*What the exercise asks*
Please copy out the lines below verbatim, starting with the first line and ending with the line that contains "click(x=362, y=218)", including both of those lines.

*Input records*
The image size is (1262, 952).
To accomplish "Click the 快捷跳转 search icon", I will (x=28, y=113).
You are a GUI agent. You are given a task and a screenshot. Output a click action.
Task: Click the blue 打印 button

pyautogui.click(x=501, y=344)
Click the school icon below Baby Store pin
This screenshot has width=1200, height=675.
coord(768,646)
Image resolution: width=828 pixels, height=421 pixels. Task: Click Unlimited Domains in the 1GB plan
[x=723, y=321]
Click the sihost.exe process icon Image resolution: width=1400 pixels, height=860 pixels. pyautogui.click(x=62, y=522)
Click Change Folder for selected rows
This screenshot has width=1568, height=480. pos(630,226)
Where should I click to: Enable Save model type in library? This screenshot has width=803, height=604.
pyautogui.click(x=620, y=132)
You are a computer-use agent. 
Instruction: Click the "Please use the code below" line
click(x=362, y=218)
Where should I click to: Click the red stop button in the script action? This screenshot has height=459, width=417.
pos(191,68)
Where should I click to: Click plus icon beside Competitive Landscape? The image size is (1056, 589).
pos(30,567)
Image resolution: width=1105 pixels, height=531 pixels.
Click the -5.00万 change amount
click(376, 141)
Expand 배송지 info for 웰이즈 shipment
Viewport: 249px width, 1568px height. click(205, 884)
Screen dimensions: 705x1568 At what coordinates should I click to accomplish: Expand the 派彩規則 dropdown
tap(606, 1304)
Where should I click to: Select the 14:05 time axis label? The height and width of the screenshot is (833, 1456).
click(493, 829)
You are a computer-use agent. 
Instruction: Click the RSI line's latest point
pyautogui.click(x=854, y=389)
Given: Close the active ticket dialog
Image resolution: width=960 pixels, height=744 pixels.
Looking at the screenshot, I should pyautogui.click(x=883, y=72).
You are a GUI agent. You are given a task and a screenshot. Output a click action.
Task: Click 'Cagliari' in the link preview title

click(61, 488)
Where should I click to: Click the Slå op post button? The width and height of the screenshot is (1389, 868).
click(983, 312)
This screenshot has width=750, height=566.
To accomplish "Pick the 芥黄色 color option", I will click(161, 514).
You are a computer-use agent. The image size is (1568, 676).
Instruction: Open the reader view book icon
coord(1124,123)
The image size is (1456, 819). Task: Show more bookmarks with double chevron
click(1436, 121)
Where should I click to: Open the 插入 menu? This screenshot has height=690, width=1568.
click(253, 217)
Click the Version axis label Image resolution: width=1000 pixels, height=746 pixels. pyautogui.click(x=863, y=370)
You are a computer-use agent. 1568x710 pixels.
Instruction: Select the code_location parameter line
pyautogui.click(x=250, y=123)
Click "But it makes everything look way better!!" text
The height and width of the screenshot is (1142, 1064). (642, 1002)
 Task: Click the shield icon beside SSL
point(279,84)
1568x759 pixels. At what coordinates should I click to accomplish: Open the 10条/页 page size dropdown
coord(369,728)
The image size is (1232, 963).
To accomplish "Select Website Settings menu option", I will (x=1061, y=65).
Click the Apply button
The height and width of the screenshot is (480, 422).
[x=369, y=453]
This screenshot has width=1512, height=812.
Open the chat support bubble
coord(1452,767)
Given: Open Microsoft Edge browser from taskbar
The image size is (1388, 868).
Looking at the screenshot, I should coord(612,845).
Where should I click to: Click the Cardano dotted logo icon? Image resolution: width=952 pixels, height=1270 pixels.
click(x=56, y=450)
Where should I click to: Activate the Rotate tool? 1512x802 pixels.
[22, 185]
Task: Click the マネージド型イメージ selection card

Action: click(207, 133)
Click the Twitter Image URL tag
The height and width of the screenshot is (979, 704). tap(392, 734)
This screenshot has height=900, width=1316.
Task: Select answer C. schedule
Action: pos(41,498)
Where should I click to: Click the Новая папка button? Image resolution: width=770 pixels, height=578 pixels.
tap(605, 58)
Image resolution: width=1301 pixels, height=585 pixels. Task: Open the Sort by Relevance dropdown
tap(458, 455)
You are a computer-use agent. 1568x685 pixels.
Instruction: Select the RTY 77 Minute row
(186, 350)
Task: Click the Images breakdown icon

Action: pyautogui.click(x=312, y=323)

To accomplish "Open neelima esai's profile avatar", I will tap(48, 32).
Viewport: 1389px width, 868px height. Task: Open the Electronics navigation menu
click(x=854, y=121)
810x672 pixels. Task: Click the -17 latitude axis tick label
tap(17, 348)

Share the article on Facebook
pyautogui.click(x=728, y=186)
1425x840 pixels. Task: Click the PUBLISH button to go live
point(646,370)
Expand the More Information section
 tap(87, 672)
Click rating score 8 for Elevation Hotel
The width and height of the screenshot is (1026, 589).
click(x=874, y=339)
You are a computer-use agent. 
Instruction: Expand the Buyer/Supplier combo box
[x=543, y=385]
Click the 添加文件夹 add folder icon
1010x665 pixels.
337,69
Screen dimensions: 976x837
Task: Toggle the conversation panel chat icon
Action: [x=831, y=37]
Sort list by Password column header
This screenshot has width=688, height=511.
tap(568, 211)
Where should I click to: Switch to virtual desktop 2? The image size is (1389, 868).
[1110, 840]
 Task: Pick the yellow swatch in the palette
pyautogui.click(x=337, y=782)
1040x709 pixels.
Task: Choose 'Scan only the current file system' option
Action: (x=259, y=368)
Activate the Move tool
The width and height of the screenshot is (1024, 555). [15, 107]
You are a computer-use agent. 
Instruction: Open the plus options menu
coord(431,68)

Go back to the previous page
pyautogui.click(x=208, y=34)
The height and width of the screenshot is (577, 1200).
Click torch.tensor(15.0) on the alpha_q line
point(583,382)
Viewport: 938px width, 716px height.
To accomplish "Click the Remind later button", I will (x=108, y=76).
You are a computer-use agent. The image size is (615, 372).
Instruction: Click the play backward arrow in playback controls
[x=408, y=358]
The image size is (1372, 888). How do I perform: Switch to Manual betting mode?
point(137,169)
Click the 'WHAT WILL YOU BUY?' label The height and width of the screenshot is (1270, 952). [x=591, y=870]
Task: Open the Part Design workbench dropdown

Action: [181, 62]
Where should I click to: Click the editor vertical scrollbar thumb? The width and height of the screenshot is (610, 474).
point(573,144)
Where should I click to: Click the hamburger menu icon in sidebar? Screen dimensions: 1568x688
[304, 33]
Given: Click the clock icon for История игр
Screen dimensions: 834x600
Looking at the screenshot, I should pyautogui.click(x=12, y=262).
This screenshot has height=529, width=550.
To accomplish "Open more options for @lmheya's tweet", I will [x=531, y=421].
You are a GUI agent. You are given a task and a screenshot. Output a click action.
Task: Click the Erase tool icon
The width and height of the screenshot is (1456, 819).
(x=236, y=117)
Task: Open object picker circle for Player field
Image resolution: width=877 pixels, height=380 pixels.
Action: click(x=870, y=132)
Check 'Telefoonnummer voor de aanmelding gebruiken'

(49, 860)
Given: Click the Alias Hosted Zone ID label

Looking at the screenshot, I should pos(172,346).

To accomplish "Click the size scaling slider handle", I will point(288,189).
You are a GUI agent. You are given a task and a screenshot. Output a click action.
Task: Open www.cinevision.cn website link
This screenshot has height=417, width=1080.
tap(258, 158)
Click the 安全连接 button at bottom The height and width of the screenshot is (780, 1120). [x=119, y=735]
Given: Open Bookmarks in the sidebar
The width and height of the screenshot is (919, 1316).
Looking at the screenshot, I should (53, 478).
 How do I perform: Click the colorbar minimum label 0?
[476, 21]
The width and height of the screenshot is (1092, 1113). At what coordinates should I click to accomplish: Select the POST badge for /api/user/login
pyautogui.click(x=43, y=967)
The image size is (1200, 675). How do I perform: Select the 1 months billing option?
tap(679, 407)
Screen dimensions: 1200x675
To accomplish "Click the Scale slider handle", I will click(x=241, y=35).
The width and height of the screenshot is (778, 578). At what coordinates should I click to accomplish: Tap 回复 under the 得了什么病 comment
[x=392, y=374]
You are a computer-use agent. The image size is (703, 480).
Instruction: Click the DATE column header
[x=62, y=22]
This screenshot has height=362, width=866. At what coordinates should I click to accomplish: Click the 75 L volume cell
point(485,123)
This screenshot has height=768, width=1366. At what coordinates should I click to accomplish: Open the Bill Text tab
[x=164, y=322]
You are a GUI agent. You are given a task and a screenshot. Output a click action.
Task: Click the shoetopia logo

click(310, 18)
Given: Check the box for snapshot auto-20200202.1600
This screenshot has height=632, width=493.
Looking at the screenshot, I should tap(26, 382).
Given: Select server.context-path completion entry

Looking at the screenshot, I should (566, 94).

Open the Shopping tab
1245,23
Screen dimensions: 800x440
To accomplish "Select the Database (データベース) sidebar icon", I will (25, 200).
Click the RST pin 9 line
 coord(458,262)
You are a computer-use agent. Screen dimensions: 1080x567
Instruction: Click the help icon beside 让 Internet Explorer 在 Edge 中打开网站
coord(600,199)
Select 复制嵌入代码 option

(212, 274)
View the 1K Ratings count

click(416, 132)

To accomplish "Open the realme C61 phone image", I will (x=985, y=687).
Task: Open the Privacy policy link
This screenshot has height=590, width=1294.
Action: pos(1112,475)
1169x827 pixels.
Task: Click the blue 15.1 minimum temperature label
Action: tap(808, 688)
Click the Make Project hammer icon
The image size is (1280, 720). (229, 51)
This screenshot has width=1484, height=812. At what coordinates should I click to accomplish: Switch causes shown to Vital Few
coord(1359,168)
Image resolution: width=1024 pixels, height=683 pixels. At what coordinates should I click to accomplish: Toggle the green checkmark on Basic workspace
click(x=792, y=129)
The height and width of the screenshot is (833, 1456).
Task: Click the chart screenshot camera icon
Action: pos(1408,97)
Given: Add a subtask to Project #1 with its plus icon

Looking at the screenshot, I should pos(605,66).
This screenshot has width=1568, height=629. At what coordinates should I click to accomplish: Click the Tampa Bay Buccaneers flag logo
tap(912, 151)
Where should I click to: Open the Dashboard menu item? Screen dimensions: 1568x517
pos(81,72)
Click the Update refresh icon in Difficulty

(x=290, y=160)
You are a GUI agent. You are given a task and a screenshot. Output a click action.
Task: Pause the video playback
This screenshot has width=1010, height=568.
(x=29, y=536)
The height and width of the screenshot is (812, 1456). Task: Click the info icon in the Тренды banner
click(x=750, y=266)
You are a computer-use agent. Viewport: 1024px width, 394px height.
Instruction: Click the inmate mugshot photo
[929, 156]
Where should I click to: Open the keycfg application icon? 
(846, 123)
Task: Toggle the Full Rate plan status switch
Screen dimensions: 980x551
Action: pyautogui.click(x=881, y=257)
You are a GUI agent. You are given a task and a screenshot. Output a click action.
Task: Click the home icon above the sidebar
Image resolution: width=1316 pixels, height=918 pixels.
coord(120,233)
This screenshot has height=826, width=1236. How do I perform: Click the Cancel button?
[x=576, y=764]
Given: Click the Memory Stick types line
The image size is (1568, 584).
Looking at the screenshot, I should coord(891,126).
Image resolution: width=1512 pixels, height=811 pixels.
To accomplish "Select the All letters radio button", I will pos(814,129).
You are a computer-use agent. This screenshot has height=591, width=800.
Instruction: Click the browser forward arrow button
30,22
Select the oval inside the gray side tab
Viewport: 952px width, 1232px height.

*The answer*
The image size is (1262, 952).
To accomplish "Click the 快捷跳转 search icon", I will (x=28, y=113).
You are a GUI agent. You are given a task and a screenshot. Output a click action.
Task: Click the blue 打印 button

pyautogui.click(x=501, y=344)
Click the school icon below Baby Store pin
This screenshot has width=1200, height=675.
coord(768,646)
Image resolution: width=828 pixels, height=421 pixels. Task: Click Unlimited Domains in the 1GB plan
[x=723, y=321]
Click the sihost.exe process icon Image resolution: width=1400 pixels, height=860 pixels. pyautogui.click(x=62, y=522)
Click Change Folder for selected rows
This screenshot has width=1568, height=480. pos(630,226)
Where should I click to: Enable Save model type in library? This screenshot has width=803, height=604.
pyautogui.click(x=620, y=132)
You are a computer-use agent. 
Instruction: Click the "Please use the code below" line
click(x=362, y=218)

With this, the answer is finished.